DrSugar is in the house and answering your questions.

I am struggling with acne and have been for a while; topical options just don't seem to cut it, and I'm not sure how I feel about antibiotics. Anyway, I eat a lot of soy products and recently have noticed that my acne gets worse during periods when I eat more of them. I've been doing my own research, but the opinions on the web are conflicting. Is there a link between soy and acne?
—Suspicious of Soy

No one likes to deal with blemishes, here's what the doctor has to say on the matter.
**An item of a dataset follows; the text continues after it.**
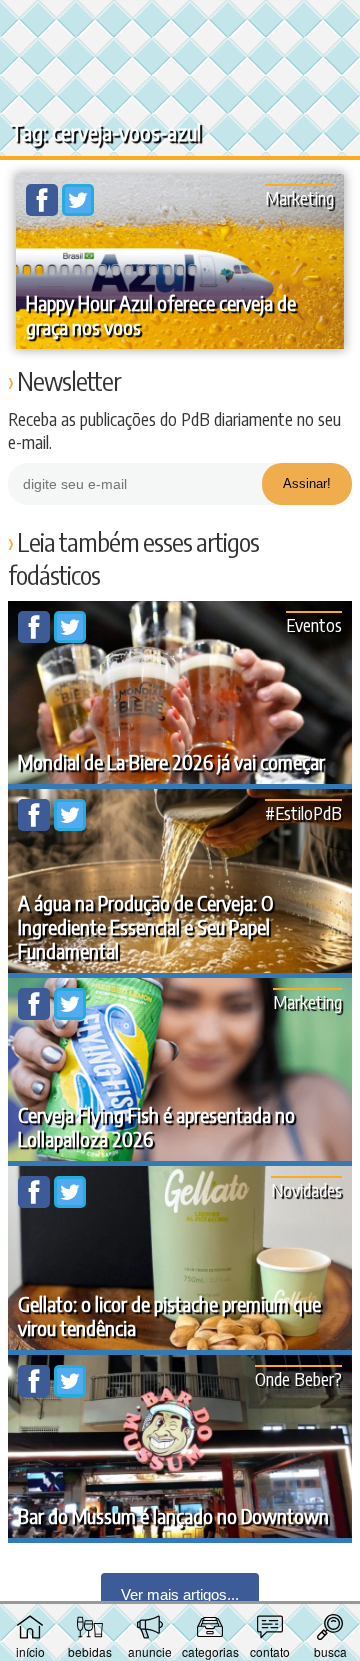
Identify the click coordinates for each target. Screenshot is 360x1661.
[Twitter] (78, 210)
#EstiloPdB (303, 812)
When I first received your inquiry, I was not sure about the relationship, so I did an extensive online search of medical databases, including the biggest, PubMed. The search for "soy and acne" returned no relevant papers or articles. Next I went to a reputable online source of medical information called Emedicine and again came up empty-handed. The next place I turned was Google. The search for soy and acne led me to a number of forums, message boards, and health-related websites/blogs. Similar to your experience, I found these sources contain conflicting information. There are quite a few reports of people eliminating soy from their diets and noticing an improvement in their acne. However, there are also a number of websites that actually promote increasing dietary soy to improve acne.

The short answer to your question is no. There is no evidence of a direct link between acne and soy. However, everyone's body is different, and some people may have improved acne by eliminating soy. The only way to know for sure is to try a week or two without soy and see if it helps. Most health professionals, including dermatologists, actually do not believe that there is a strong relationship between food and acne. This is because most old wives' tales about the relationship between acne and foods, such as chocolate, have never been validated by scientific studies. However, this Newsweek article reports a possible link between highly refined carbs (such as bread and pasta) and acne. More well-established causes of acne include bacteria, hormones, stress, and inflammation. Wikipedia actually has a surprisingly good review of the causes of acne and the issues surrounding the relationship between food and acne.